Paula Ferreira | Jornal de Notícias
| opinião
Foi preciso um grupo de bárbaros
agredir os jogadores do Sporting, no interior da Academia de Alcochete, para
centrar a atenção na pobreza do mundo da bola em Portugal. Não bastava o
discurso de ódio que os representantes dos clubes destilam no espaço público;
não chegava a perceção de que o futebol, enfim, não é bem o que se passa dentro
das quatro linhas. Não chegava vislumbrar o perigo que muitos jogos constituem
para quem ainda acredita poder assistir, em família, a uma festa do desporto.
Parecia imagem pouco forte ver os
jogos de futebol serem preparados como uma batalha, com muitos efetivos
policiais plantados, de escudo, viseira e bastão, como se os estádios não
fossem lugar onde se pratica desporto. Mas um território de violência, onde os
espectadores são revistados à entrada, porque alguns podem levar armas,
explosivos, no propósito de atacar o outro.
Ano após ano, as autoridades vão
tolerando, não raro branqueando, as indecências das claques. O rasto de
destruição atrás de si, em viagens escoltadas por batalhões policiais, os
insultos, a falta de respeito pelo adversário. Como se o futebol fosse um mundo
à parte, e os adeptos e dirigentes uma casta intocável, diferente de nós,
tocada por uma irracionalidade que dizem ser paixão - "paixão clubística".
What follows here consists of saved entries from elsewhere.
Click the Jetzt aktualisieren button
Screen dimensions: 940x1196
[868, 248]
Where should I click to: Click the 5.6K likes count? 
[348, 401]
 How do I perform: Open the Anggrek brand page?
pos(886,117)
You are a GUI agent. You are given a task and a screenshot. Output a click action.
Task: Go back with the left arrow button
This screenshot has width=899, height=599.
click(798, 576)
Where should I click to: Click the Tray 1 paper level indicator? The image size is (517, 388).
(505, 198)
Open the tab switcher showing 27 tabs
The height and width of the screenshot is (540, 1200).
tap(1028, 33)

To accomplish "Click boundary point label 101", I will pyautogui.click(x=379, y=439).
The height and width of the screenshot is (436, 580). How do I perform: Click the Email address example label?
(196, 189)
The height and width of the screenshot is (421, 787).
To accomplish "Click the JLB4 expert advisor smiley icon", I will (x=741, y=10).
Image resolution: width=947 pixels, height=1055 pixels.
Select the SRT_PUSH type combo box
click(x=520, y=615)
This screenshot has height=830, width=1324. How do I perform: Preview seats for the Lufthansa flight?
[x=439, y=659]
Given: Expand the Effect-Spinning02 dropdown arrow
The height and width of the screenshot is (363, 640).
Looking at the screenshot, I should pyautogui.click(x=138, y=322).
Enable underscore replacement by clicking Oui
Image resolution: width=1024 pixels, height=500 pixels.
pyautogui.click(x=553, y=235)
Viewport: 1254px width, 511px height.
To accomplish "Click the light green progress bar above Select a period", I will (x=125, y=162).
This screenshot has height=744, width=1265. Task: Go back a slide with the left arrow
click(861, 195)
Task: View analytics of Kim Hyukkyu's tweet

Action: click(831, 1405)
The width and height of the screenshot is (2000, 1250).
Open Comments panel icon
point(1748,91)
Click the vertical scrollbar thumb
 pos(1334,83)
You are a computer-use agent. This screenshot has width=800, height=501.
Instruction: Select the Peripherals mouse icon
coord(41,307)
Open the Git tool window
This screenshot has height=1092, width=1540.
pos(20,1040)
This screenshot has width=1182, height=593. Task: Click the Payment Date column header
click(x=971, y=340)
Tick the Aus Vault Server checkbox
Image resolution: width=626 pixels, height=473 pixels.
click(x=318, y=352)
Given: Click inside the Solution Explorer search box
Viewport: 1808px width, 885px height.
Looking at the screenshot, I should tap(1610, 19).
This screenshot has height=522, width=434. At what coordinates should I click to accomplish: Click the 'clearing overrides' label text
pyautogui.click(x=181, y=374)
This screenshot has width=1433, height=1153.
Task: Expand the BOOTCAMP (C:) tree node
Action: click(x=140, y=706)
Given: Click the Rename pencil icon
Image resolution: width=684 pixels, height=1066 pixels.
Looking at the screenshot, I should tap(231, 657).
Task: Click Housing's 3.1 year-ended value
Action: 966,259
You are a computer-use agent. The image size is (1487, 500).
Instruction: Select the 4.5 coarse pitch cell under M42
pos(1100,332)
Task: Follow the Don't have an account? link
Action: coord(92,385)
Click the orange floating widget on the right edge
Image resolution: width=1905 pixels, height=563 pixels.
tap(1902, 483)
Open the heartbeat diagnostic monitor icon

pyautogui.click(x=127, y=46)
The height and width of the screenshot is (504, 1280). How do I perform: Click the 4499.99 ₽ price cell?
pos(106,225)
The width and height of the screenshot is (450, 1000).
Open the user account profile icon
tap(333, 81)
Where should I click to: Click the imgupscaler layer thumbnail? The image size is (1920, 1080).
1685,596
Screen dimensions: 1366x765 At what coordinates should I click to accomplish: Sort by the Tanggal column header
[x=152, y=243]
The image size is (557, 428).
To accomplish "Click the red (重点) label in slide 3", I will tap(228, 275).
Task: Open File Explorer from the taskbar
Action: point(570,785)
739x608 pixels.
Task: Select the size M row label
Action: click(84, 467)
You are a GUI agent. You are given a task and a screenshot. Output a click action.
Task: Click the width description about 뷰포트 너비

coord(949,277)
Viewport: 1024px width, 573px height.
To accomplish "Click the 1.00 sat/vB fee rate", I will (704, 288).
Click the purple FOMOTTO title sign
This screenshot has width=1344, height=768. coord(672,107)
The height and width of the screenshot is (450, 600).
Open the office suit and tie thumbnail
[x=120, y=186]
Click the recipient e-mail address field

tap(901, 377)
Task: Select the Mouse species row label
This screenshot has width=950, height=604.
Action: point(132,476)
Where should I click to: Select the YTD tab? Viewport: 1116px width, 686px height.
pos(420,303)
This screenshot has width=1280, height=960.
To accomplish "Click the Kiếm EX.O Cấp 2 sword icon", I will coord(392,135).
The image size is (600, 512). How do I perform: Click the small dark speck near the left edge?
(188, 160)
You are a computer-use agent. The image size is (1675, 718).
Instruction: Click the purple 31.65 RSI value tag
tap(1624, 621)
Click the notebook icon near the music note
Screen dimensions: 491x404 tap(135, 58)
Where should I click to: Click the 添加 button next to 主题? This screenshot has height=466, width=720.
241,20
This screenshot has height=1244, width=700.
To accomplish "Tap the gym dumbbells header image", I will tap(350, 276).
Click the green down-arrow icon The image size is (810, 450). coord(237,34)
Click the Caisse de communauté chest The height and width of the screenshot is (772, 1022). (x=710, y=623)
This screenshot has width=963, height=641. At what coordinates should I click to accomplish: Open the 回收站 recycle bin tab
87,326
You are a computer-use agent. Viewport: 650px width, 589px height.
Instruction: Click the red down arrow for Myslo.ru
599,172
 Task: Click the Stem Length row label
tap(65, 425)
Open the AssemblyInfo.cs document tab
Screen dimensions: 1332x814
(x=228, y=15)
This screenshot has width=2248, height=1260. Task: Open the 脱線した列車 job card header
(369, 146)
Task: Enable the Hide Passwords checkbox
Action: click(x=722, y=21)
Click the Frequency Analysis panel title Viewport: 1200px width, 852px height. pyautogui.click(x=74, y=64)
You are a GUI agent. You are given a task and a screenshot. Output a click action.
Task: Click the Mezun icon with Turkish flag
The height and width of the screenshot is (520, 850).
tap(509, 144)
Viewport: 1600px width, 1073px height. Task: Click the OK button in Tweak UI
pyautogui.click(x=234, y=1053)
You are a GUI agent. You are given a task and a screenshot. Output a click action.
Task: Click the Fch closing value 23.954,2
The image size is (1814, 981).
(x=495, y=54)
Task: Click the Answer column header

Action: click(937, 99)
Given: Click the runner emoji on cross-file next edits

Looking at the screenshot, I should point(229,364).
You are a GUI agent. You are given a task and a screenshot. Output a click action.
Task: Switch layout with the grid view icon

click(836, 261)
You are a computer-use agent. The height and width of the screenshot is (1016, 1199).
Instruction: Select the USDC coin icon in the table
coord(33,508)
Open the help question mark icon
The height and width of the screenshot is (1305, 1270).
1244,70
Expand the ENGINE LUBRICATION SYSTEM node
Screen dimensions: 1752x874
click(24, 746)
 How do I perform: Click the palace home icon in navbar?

Não há, pois, motivo de espanto
perante a vergonha que o país sentiu ao conhecer os relatos do assalto à
Academia de Alcochete, e o presidente da República deu rosto. "Tive o
sentimento de alguém que se sente vexado pela imagem projetada por Portugal no
Mundo. Vexado porque Portugal é uma potência, nomeadamente no futebol
profissional, e vexado pela gravidade do que aconteceu". Sem dúvida, uma
vergonha, independentemente do impacto na imagem internacional, a poucos dias
do início do Mundial da Rússia. Vergonha, antes de tudo, pelo que se está a
passar cá dentro.
Como de costume, as medidas
chegaram de forma reativa e devagar. Após a patética conferência de imprensa
conjunta dos secretários de Estado do Desporto e da Administração Interna, que
nada acrescentou, foram as palavras do presidente da República, Marcelo Rebelo
de Sousa, de repúdio pela banalização do crime, a imprimir urgência de atuar. E
a resposta aí está. O primeiro-ministro, António Costa, anuncia a criação da
Autoridade Nacional para a Violência no Desporto. Veremos se a tempo de apagar
as chamas ateadas no mundo do futebol, alimentadas por um culto quase fascista
a alguns dos presidentes dos clubes.